A musicoterapia oferece ao paciente a oportunidade de manifestar habilidades e

potencialidades, expressar emoções de desconforto e contentamento, além de alcançar

descontração através do canto e da participação ativa na execução da música, na possibilidade

de tocar diferentes instrumentos musicais. A música atua no sentido de melhor a atenção,

favorece a expressão emocional, estimula o pensamento e habilidades sócio-comunicativas.

(Ruud, 1990)

Ao ser proposta dentro das condições pessoais de cada participante, a musicoterapia

permite experiências de êxito, através de respostas de um comportamento adequado às

capacidades individuais.

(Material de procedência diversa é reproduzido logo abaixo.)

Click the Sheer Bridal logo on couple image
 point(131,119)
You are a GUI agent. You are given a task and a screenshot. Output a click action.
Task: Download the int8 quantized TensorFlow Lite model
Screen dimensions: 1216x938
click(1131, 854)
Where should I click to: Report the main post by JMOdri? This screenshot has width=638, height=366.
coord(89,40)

A obtenção de sucesso no processo musicoterapêutico proporciona

uma elevação da auto-estima, que por sua vez permite que a experiência possa ser refletida

em outras áreas da vida.

Através do uso da linguagem musical e seus elementos e como um recurso não verbal,

a musicoterapia pode intervir auxiliando no processo de recuperação, conectando o paciente

às situações de maior potencialidade e condição física. Neste processo, estimula a

autoconfiança, a autoestima e aumenta possibilidades para engajamento em propostas

terapêuticas necessárias para reabilitação, principalmente quando a fala e a comunicação,

inclusive mímica, apresentam-se bastante limitadas, ou restritivas devido a diferentes danos

sejam físicos, emocionais ou mentais.

Independente da possibilidade e condição do ouvinte, a música rompe com aspectos

do controle consciente, acionando e disparando áreas cerebrais menos estimuladas e mais

preservadas. A prática da Musicoterapia, através do uso da linguagem musical agregada à

convocação da ação motora de percutir ou tocar algum instrumento incita

neurofisiologicamente o participante que se envolve num processo lúdico, gerador de prazer e

articulado com a emoção.

A Musicoterapia, em sua prática, ao associar o uso da linguagem musical com a

estimulação motora relacionada a percutir ou tocar algum instrumento em um processo

adequadamente estruturado e com objetivos terapêuticos, aciona e envolve o cérebro como

um todo holisticamente. Neste processo o córtex é estimulado a um grande consumo de

energia, que associado aos elementos prazerosos envolvidos na realização musical repercute

potencialmente em respostas físicas, comportamentais e emocionais observáveis.